Why? Because that’s what some versions of the Bellman–Ford algorithm do! Suppose we want to find shortest paths from some starting vertex \(v_0\) to all other vertices in a complete directed graph. We can initialize tentative distances \(D[i]\) for all other vertices \(v_i\), \(i>0\) to be the lengths of the single edges from \(v_0\) to those vertices, and then repeatedly *relax* a pair \((i,j)\) by setting \(D[j]=\min\{D[j],D[i]+\operatorname{len}(v_i,v_j)\}\). If we relax all of the consecutive pairs of vertices along a shortest path, in order, this will cause the tentative distance for the endpoint of the path to equal its correct shortest path distance.

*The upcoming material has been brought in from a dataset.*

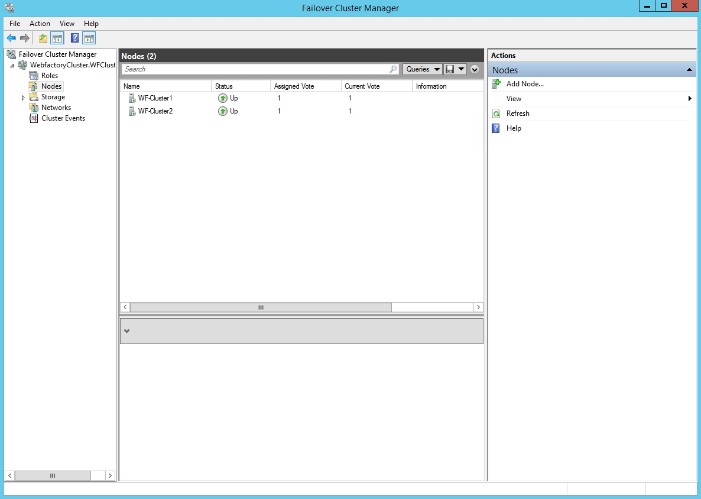Open Cluster Events in the tree
The image size is (701, 499).
click(63, 118)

So one way to get a correct shortest path algorithm is simply to choose a supersequence of the consecutive pairs of all permutations, and update the tentative distances in this order. You might notice that such an algorithm doesn’t pay any attention to the results of its calculation; it just performs its pairwise calculations for the entire supersequence, in a set order. I’ll call an algorithm like this, that chooses its update steps ahead of time instead of taking account of what has happened so far, *non-adaptive*. As a sequential algorithm, it would be better to be a little smarter, and use past information to guide future steps, but non-adaptive versions of Bellman–Ford turn out to be widely used in contexts where there is no centralized control, such as distance vector routing on the internet.

So to figure out how efficient Bellman–Ford can be, we need to figure out how short these pair supersequences can be. Frustratingly, I don’t know very tight bounds for this problem. I can at least find out the exponent of the leading term in the length of these sequences (it’s cubic), but its constant factor eludes me.

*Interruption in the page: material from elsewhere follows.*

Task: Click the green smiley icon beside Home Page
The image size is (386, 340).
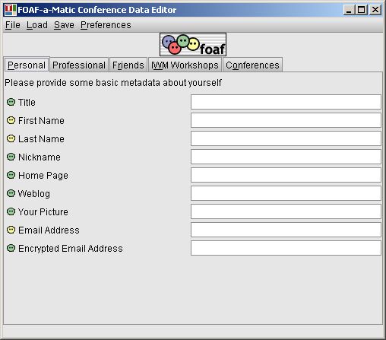Action: (x=11, y=175)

As an upper bound, we can look at what various versions of the Bellman–Ford algorithm actually do. The simplest choice is just to repeat all pairs of indexes, \(n-1\) times: for four symbols (graphs with five vertices, but not counting the start), repeat 12–13–14–21–23–24–31–32–34–41–42–43 three times. For \(n\) symbols, this would require a total of \(\bigl(1-o(1)\bigr)n^3\) pairs. A technique of Yen improves this by listing the ascending pairs in ascending order and then the descending pairs in descending order: 12–13–14–23–24–34–43–42–32–41–31–21. Such a sequence can cover the pairs from any run of ascending symbols followed by any run of descending symbols: for instance, it would by itself cover the pairs from the permutations 1234, 1243, 1342, 1432, 2341, 2431, 3421, and 4321, which each consist of one ascending and one descending run. In general, you only need to repeat this ascending-descending pair sequence \(\lceil n/2\rceil\) times to cover all ascending and descending runs, giving pair supersequences of length \(\bigl(\tfrac12-o(1)\bigr)n^3\). And if you’re willing to tolerate a randomized algorithm that is correct only with high probability instead of with certainty, a paper of mine with Michael Bannister from 2012 randomly permutes the symbols before using Yen’s ascending-descending method to achieve length \(\bigl(\tfrac13+o(1)\bigr)n^3\).

My newest preprint, “Lower bounds for non-adaptive shortest path relaxation” (arXiv:2305.09230, to appear at WADS), as the title suggests, looks at the lower bound side of the same problem. It shows that deterministically chosen sequences of pairs must have length at least \(\bigl(\tfrac16-o(1)\bigr)n^3\) and that random sequences (correct with high probability) must have length at least \(\bigl(\tfrac1{12}-o(1)\bigr)n^3\). It also contains analogous bounds for graphs that are not complete. However, these lower bounds are still far from the upper bounds. They are not even close enough to tell me whether randomized Bellman–Ford is really better than deterministic Bellman–Ford (in this non-adaptive setting) or whether a better deterministic pair sequence would beat the random one from my 2012 paper.